Do NOT preheat the oven. Line cupcake pan with 24 liners.
Cream together the butter and sugar until it's light and fluffy.
1 1/2 cups salted butter, 2 1/2 cups sugar
Add eggs one at a time and beat until well mixed.
6 large eggs
Next with the mixer on low speed, gradually add the flour and milk to the creamed mixture, alternating between the two. Start with one cup of the flour, 1/3 cup of the milk, and so on until you get through all of the flour and milk.
1 cup milk, 3 cups all purpose flour
Once those are well mixed, add in the vanilla to finish the cupcake batter.
1 TBS vanilla extract
Pour batter evenly between the 24 cupcake liners.

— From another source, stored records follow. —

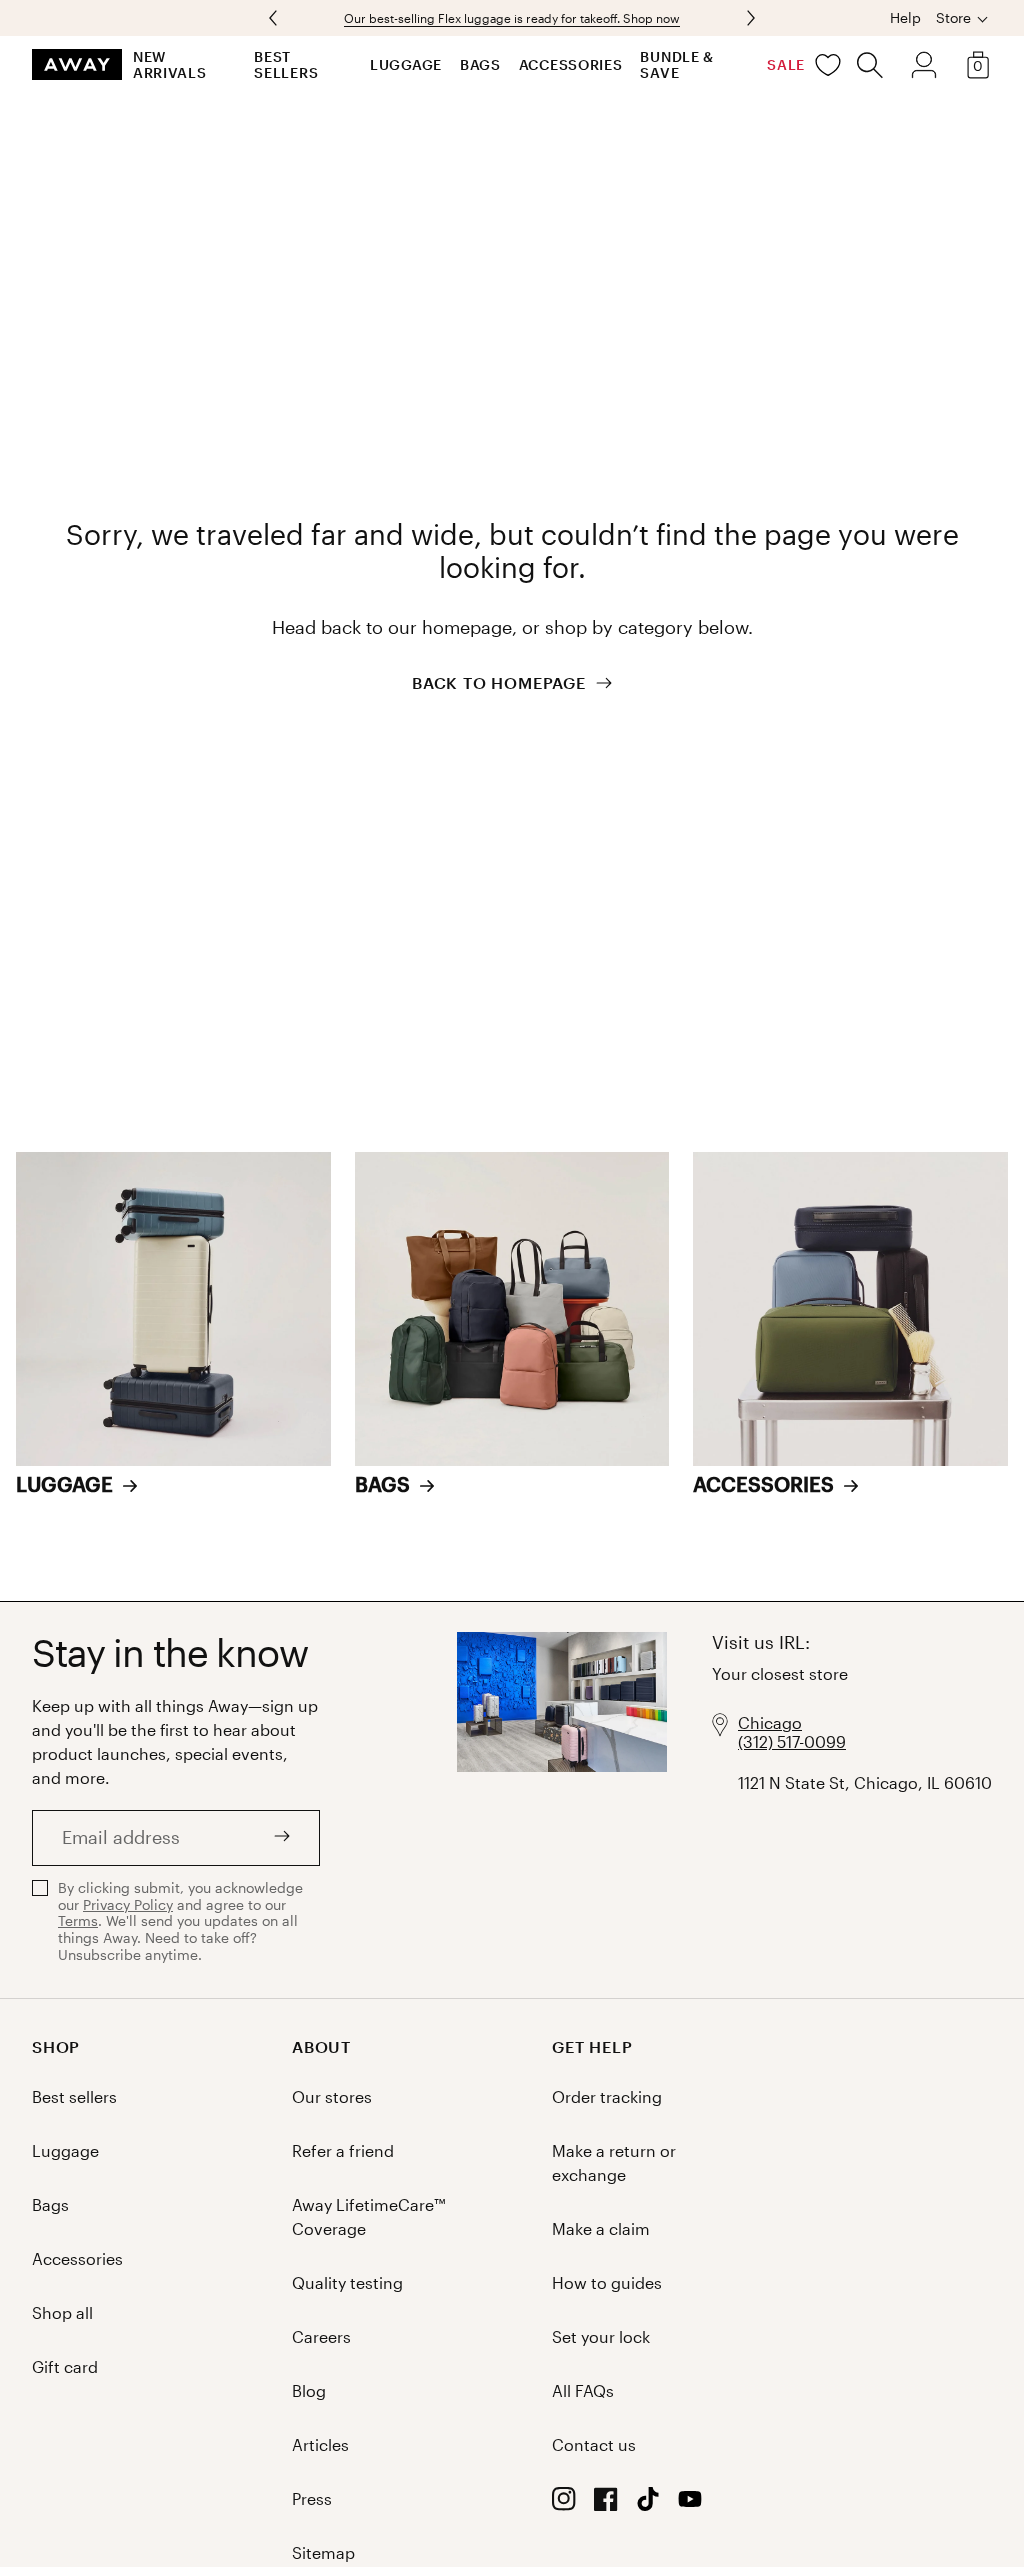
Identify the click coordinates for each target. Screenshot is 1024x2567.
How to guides (607, 2282)
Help (905, 18)
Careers (321, 2336)
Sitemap (323, 2552)
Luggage (406, 64)
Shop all (62, 2312)
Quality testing (347, 2282)
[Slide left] (749, 18)
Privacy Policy (128, 1904)
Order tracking (607, 2096)
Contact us (594, 2444)
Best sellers (286, 64)
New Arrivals (170, 64)
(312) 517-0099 (792, 1741)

Place cupcake pans into COLD oven, then turn oven on at 325°F and bake for one hour, or until a toothpick comes out clean.

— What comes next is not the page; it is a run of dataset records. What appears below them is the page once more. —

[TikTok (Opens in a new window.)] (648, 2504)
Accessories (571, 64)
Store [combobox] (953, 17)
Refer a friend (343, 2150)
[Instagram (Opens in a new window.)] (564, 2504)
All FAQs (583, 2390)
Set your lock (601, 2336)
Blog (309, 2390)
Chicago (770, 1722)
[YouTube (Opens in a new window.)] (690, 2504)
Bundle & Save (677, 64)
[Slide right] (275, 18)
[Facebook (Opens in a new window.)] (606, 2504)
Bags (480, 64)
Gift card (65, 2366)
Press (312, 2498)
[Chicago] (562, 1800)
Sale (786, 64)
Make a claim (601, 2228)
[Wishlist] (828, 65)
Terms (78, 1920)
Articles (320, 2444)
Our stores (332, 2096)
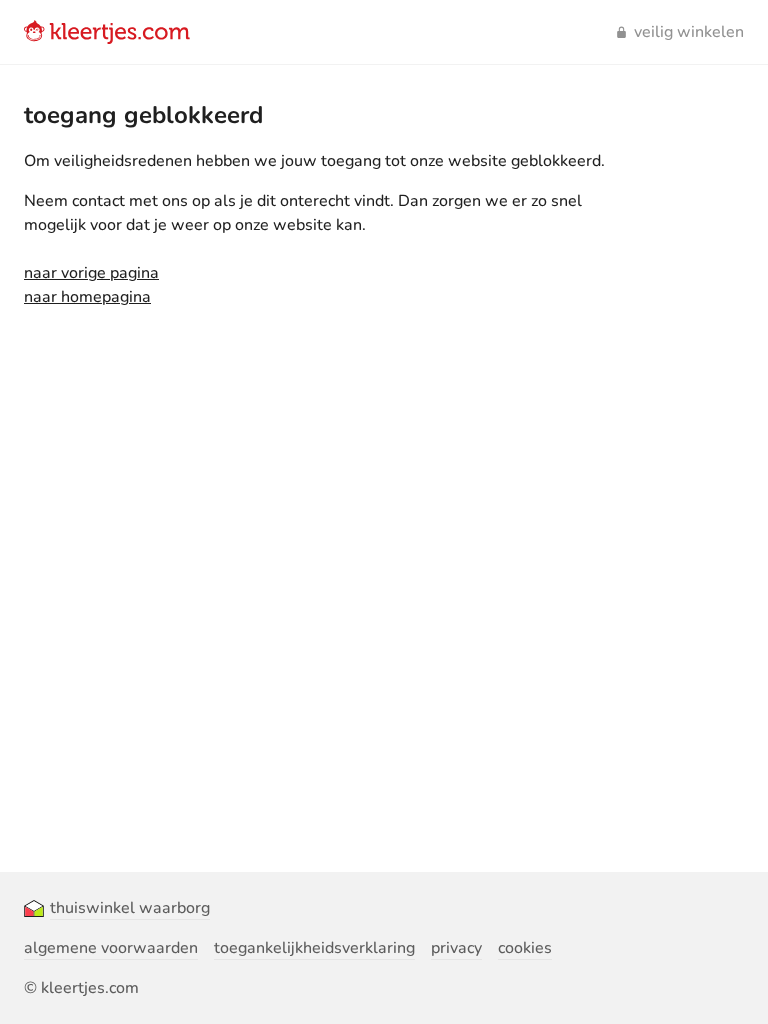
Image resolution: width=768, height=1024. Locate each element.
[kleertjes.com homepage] (107, 32)
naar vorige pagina (91, 273)
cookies (525, 948)
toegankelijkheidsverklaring (314, 948)
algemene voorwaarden (111, 948)
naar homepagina (87, 297)
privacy (456, 948)
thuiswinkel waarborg (130, 908)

Remove from the oven and let them cool on a wire rack until completely cool.
Place frosting in a piping bag or a ziploc bag with the corner snipped off and pipe buttercream on each cupcake, then sprinkle with holiday sprinkles.
Add gumdrops, candy corn, and mini candy canes to 6 cupcakes each, then drizzle the remaining 6 cupcakes with maple syrup.
holiday sprinkles, gumdrops, mini candy canes, holiday candy corn, maple syrup
While cupcakes are cooling start making the buttercream frosting by whipping the butter until it is fluffy.
3 cups salted butter
Once the butter is fluffy, slowly add the powdered sugar and continue mixing until it is all mixed in.
2 pounds powdered sugar
Add the vanilla extract and mix in.
1/2 TBS vanilla extract
Then add one tablespoon of milk and mix and see if you get the consistency you want for piping. If it’s still too thick to pipe, add one more teaspoon of milk and mix again.
1 TBS milk
Store cupcakes at room temperature in an airtight container for up to five days.Freeze cupcakes before frosting in a freezer safe airtight container. I recommend wrapping the cupcakes in plastic wrap then placing a freezer bag and sealing. Freeze for up to three months and just thaw to room temperature when you’re ready to decorate and enjoy.